Delay from time of injury to initial surgery of more than 15 days and more than 5 days for elementary and associated fracture patterns respectively was associated with an increased risk of conversion to THA according to Ziran et al. [11]. In this study analysis showed that delay to initial surgery did not differ between the THA and non-THA group and was therefore not included in the logistic regression model.

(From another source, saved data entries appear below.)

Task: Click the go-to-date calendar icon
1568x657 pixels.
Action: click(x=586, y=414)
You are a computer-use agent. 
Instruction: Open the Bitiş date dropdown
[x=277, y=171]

Primary THA as treatment for acute acetabular fractures is of growing interest. However, data is limited and variable [19, 20]. De Bellis et al. [19] found that in elderly patients with acetabular fractures and poor bone quality, combined acetabular and femoral neck fractures or pathological fractures primary THA is as successful as delayed THA. Iqbal et al. [22] found that primary THA for complex acetabular fractures in selected elderly patients resulted in favourable Harris Hip Scores (HHS). Thirty-seven patients (78%) who underwent primary THA for complex acetabular fractures had excellent outcomes as per HHS. Jauregui et al. [20] describes higher overall incidence of femoral head dislocation and heterotopic ossification after primary THA for acetabular fractures compared to THA in a non-traumatic setting. There is no literature available that specifies outcomes of primary THA for T-shaped fracture patterns. Manson et al. [27] found that in T-type fracture patterns, bone structures that are essential for acetabular component stability for THA are disrupted. A combination of ORIF with THA could restore acetabular component stability. With growing knowledge about which risk factors contribute to conversion to THA, more research should be done to investigate whether primary THA is a successful treatment option for selected acetabular fractures.

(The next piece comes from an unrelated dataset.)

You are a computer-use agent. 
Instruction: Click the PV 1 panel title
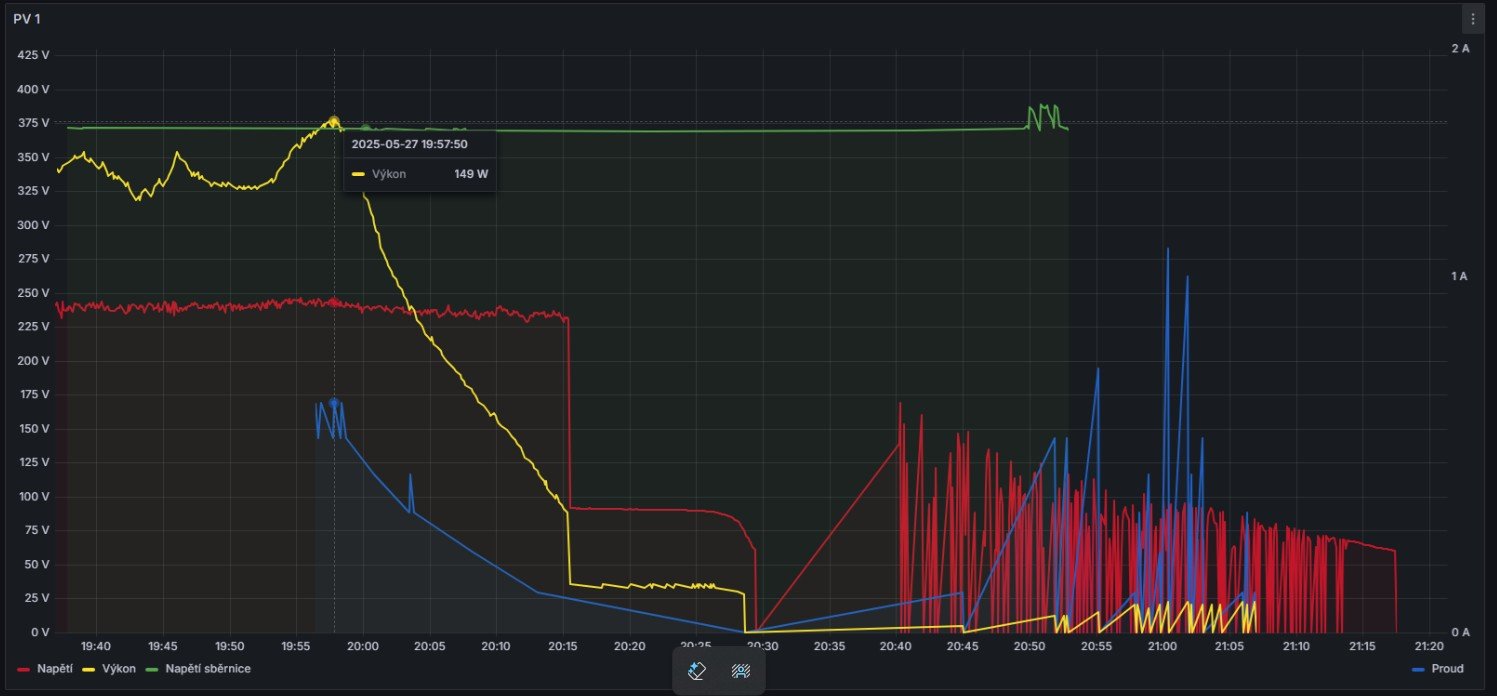[27, 19]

Sample size and the monocentre setup are the main limitations of our study. The sample size needed for a power of 80% at a significance level of 95% for operatively treated acetabular fractures and conversion to THA can be estimated from Tannast et al. [6]. A total of 254.341 acetabular fractures would be needed to analyse the different types adjusted for the prevalence of each type. Since acetabular fractures are relatively rare our study population is limited. Collaboration between hospitals in future research to increase sample size could be done to further support existing literature.

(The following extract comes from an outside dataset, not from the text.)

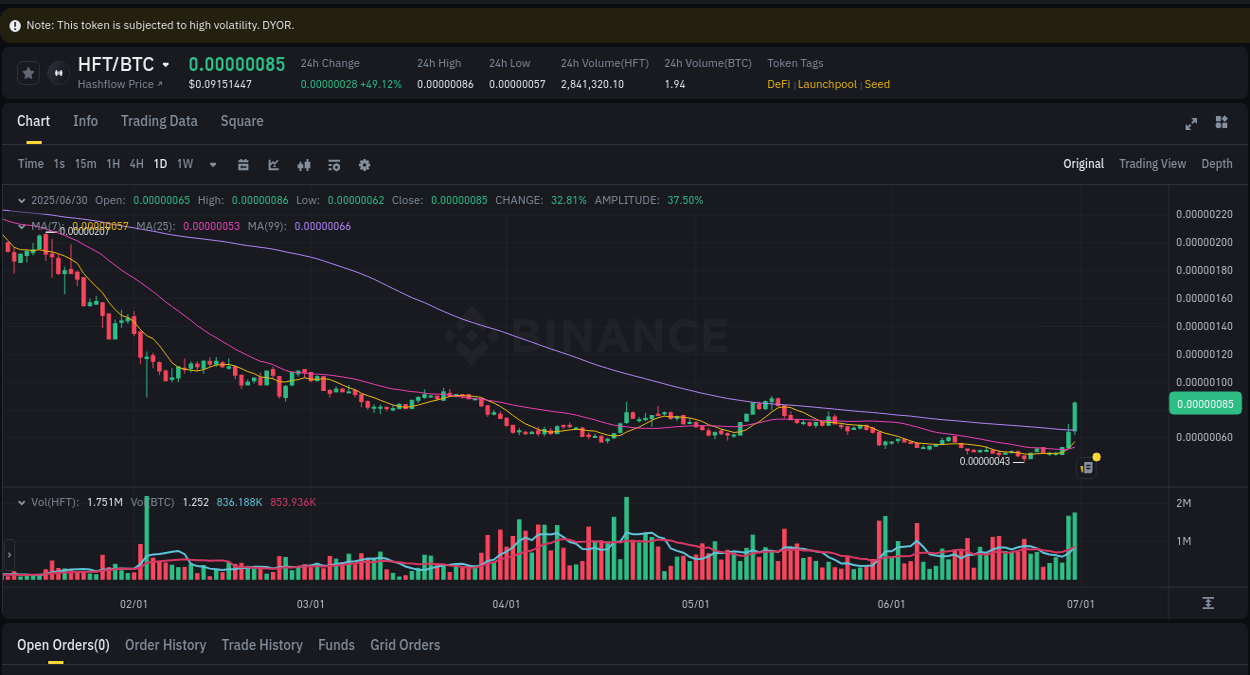
Task: Select the line chart style icon
Action: tap(273, 164)
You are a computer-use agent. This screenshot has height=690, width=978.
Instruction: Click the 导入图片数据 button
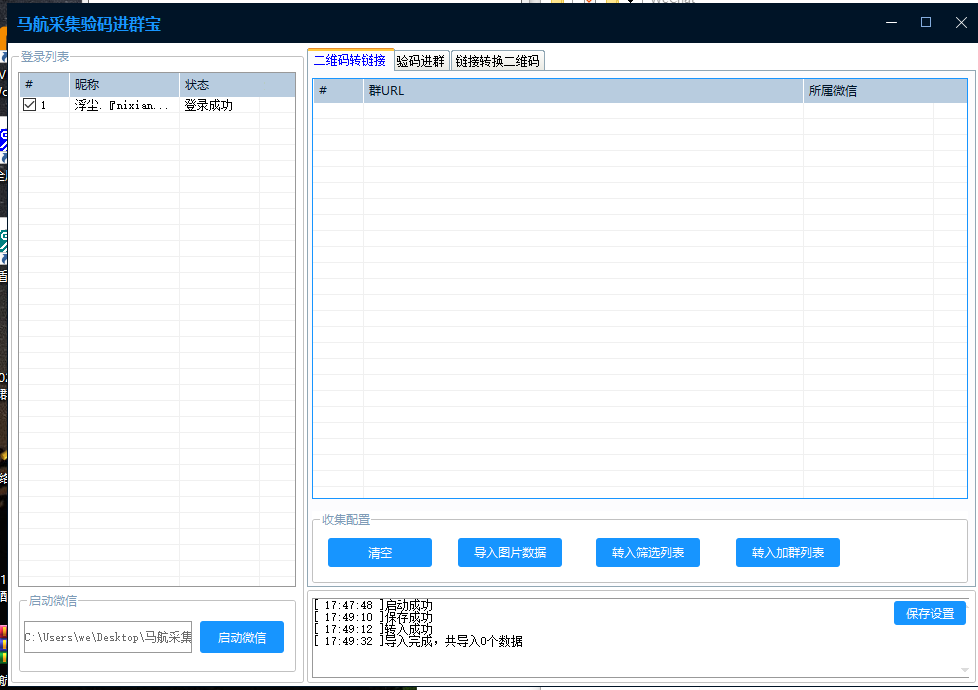coord(510,553)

Another limitation of this study is that due to some high-risk fracture patterns being rare, such as the T-shape fracture. Surgeons might be less experienced treating these fracture types. Larger volumes of rare fracture types would be needed to distinguish risk of conversion solely due to fracture type or due to lack of experience by the surgeon.

Despite this study had a retrospective setup, there was limited recall bias. Data was prospectively collected in our electronic database and processed immediately during treatment and further follow up. A few patients were lost to follow up and therefore not included in this study.

Conclusion

In conclusion, this study showed that 13.9% of patients with operatively treated displaced acetabular fractures needed conversion to total hip arthroplasty. Mean time to conversion was 2.2 years (SD ± 2.1 years) after ORIF. The risk of early conversion to THA increased with the presence of T-shaped fracture patterns, higher age at time of trauma and poor degree of reduction. Other fracture patterns classified according to Letournel were not associated with an increased risk of conversion to THA. For patients with T-shaped acetabular fracture patterns, treatment options should be evaluated and the risk of early conversion to THA should be discussed accordingly. Also, excellent degree of reduction should be pursued intra-operatively for risk reduction of early conversion to THA. With the independent risk factors found in this study, surgeons should have a better understanding of the pre-operative risk of conversion to THA following ORIF after an acetabular fracture.